If low iron content in blood results in anaemia, too much of the metal in drinking water puts people at risk of catching gastrointestinal and digestive problems.
Funded by World Bank, a survey done by Lucknow-based consultancy Env Developmental Assistance Systems India Pvt. Ltd in 12 Jharkhand districts revealed an ironclad and bitter truth — groundwater contamination in East Singhbhum and Seraikela-Kharsawan is rife.
Findings for East Singhbhum and Seraikela-Kharsawan, submitted to respective drinking water and sanitation departments last week, revealed most tube wells and hand pumps gave out reddish-brown water with iron way up to three times over permissible limits.
In January 2013, two villages each in East Singhbhum and Seraikela-Kharsawan were surveyed. They included Potka and Jharia in Potka, East Singhbhum, and Dugni and Narayanpur in Gamharia, Seraikela-Kharsawan.
Permissible limit of iron in drinking water is 1NTU, but it varied from 2.5NTU and 3NTU in the four sample villages.
NTU or nephelometric turbidity units define the amount of suspended solids in water.
Arshil Prasad of Env Developmental Assistance Systems India Pvt. Ltd told The Telegraph that six and eight tube wells out of 20 each in East Singhbhum and Seraikela-Kharsawan were found to have high iron content.

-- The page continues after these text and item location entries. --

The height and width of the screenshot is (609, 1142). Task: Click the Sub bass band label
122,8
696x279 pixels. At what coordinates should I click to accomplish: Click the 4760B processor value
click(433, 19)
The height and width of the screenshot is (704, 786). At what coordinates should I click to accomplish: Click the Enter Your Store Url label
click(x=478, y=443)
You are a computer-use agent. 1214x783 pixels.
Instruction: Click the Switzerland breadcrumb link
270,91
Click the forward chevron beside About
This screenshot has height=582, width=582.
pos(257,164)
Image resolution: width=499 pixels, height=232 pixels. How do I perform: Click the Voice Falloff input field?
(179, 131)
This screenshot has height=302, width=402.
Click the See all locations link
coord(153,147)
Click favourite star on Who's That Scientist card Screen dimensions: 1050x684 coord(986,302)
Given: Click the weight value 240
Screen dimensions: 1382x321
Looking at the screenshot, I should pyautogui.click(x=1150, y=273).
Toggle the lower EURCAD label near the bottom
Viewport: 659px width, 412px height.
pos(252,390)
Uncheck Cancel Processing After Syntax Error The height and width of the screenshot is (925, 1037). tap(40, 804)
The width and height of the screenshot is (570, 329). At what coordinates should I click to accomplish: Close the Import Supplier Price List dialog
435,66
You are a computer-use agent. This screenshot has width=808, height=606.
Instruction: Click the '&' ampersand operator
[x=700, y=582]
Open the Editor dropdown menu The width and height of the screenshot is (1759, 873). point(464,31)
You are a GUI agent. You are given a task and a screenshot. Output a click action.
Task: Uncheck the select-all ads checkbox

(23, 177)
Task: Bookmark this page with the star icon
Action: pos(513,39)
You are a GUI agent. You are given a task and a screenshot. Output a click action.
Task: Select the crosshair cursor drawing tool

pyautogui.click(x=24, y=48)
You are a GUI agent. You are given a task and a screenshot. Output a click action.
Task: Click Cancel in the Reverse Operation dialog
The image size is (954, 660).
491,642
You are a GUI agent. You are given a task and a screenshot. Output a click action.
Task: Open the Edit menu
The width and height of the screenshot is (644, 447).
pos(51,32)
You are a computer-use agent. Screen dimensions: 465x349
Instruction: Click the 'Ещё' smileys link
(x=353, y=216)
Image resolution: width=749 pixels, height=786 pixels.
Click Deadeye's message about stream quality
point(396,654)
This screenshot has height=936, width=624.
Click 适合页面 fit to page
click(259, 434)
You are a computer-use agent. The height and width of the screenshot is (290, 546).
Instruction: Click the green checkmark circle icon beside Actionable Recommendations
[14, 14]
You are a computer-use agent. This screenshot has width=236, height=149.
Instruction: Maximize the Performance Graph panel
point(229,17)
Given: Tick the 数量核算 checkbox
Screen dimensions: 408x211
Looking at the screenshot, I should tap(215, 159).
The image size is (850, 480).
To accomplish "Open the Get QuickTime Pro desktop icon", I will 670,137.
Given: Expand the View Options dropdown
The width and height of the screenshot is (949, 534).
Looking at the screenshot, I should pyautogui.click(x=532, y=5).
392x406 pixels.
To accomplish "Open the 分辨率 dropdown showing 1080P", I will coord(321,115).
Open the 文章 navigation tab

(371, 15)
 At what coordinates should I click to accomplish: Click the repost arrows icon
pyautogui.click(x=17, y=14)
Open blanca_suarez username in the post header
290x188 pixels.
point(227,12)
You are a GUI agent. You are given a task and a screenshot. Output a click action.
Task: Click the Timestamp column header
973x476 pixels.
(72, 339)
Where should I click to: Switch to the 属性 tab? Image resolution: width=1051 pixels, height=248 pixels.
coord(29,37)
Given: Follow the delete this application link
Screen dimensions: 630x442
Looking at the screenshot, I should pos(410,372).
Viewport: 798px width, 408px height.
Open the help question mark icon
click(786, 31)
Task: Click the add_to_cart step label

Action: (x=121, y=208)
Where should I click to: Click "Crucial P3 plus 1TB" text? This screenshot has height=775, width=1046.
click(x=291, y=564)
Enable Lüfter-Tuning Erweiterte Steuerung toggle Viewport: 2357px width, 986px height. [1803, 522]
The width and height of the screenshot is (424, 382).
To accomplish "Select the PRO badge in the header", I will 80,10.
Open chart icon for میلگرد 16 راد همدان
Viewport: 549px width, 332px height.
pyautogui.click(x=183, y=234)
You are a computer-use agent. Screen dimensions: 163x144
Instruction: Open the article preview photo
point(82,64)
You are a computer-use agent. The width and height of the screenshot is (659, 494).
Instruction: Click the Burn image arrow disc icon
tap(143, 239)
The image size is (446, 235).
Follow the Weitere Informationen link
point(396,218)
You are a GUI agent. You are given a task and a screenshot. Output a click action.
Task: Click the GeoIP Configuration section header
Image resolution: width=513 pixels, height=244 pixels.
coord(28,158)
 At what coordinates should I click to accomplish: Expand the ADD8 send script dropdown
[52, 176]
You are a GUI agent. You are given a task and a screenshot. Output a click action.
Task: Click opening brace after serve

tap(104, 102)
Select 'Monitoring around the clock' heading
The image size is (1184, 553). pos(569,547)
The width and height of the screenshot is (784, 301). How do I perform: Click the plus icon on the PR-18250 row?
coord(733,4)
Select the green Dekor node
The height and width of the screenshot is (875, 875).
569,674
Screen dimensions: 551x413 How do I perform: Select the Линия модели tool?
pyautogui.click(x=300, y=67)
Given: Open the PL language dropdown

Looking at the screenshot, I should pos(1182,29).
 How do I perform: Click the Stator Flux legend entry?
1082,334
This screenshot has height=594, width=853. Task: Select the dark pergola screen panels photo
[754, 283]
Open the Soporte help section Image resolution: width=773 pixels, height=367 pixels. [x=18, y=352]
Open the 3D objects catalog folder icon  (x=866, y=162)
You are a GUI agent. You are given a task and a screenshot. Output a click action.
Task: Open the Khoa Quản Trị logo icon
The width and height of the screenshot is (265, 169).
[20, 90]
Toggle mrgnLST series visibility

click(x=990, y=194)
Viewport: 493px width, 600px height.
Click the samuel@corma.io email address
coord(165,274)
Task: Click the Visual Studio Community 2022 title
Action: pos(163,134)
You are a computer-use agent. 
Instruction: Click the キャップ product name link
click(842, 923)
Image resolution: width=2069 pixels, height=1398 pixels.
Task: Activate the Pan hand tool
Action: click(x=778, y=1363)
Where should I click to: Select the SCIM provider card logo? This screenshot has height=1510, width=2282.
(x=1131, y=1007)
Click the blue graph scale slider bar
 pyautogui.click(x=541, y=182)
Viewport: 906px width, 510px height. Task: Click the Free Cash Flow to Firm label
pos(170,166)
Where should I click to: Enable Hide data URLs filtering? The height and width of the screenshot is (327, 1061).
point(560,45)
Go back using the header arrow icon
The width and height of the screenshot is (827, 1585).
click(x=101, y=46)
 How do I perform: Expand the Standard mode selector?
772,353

The findings were shared with the junior engineer of drinking water and sanitation department looking after the village, mukhiya, gram sabha members and residents. During the talks, officials were told iron removal plants in tube wells would salvage the situation.
Deputy superintendent of Khasmahal-based sadar hospital A.K. Lal admitted that drinking iron-rich water led to health hazards.
“There are many patients with digestive and gastrointestinal problems. Iron-rich drinking water leads to gastrointestinal tract infection and affects the central nervous system in the long run,” Lal said.
Executive engineer of drinking water and sanitation department (Jamshedpur circle) Raghunandan Sharma said findings had been sent to state department headquarters in Ranchi.
“Iron removal plants currently installed with tube wells in Garhwa, Sahebganj and Godda are also not giving desired results. I have recommended some upgrades,” Sharma said. “City areas under Jusco’s command are privileged as they get chemically treated water,” he added.
Iron is found naturally in underground water in many places. Manmade additions occur in water taken from corroded iron mains and pipes.